This image gathered by the Hubble Space Telescope’s Advanced Camera for Surveys and the Wide Field Planetary Camera 2 shows the tiny galaxy ESO 495-21, located 30 million light-years away in the constellation of Pyxis (the Compass).
The galaxy is only 3000 light-years across, which is just a fraction of the size of the Milky Way at 100,000 light-years across. But it could hold the clue to unraveling a longstanding question about the evolution of galaxies over time, and what causes a galaxy to grow.

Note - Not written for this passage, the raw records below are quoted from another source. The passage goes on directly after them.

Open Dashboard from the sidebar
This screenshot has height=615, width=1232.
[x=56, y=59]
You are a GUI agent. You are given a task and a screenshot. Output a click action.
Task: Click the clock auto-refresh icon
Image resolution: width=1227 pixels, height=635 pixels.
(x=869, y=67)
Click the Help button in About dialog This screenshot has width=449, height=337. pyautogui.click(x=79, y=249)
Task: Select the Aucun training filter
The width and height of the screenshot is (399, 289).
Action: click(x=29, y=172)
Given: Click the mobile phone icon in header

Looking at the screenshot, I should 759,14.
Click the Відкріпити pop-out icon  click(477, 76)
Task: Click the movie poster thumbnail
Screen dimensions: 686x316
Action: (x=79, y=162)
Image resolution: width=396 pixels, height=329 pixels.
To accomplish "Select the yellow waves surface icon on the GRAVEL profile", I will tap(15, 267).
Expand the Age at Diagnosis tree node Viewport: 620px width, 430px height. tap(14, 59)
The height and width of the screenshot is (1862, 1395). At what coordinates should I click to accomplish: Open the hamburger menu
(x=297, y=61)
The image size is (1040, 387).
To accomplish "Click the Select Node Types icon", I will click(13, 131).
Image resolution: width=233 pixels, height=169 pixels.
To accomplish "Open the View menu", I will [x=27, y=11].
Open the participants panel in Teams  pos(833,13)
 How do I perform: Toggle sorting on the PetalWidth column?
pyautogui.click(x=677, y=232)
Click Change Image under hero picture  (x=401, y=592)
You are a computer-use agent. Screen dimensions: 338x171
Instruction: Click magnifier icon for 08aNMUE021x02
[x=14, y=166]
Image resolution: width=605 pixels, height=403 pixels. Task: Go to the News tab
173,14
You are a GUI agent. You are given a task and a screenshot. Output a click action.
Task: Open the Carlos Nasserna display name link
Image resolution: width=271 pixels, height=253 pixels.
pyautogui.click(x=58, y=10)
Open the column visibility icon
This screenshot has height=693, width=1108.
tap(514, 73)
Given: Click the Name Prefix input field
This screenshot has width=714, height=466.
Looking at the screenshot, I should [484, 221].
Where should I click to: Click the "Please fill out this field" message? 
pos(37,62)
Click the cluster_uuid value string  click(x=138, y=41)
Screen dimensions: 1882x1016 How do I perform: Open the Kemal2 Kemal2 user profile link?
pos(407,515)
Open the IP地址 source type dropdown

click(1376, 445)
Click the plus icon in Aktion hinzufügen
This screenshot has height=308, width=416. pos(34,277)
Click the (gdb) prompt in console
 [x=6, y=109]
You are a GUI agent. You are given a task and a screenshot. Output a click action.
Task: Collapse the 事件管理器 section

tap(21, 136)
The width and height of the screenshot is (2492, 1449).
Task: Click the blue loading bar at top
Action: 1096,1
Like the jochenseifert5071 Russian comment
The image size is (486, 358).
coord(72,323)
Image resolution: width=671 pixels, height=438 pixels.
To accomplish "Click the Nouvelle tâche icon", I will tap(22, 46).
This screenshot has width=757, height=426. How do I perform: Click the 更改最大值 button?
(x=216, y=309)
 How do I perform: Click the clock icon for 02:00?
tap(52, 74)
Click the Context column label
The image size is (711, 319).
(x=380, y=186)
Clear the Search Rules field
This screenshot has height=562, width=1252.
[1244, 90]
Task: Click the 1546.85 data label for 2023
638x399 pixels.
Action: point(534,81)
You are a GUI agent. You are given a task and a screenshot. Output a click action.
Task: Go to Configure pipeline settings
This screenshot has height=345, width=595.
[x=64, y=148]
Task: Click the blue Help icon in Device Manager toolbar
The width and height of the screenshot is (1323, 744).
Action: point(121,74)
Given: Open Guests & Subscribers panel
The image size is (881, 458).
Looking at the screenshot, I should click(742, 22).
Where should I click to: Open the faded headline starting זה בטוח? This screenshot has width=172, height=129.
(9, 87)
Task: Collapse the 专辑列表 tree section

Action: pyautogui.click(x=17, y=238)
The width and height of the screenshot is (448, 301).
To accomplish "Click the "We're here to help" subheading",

Despite its small size, ESO 495-21 is thought to host a feature usually found in much larger galaxies — a supermassive black hole. These huge black holes sit right in the middle of galaxies and gobble up dust and gas which comes close to them, like the one at the center of our Milky Way. As a general rule of thumb, the bigger the galaxy, the bigger its supermassive black hole. But this little galaxy bucks that trend, seeming to have a black hole at its heart which is over a million times as massive as our Sun.
The possible presence of this black hole could help astronomers understand the way in which galaxies evolve. Currently, they are not sure about how the supermassive black holes develop — it could be that the black holes appear first and then galaxies form around them, or it could be that the presence of many stars forming a galaxy pushes mass together and creates the black hole.
As ESO 495-21 is small and has a high rate of star formation, it is thought to be similar to the galaxies which existed in the earliest stages of the universe. In that case, the fact it seems to have a large black hole suggests that the supermassive black holes develop first, and the galaxies around them form later.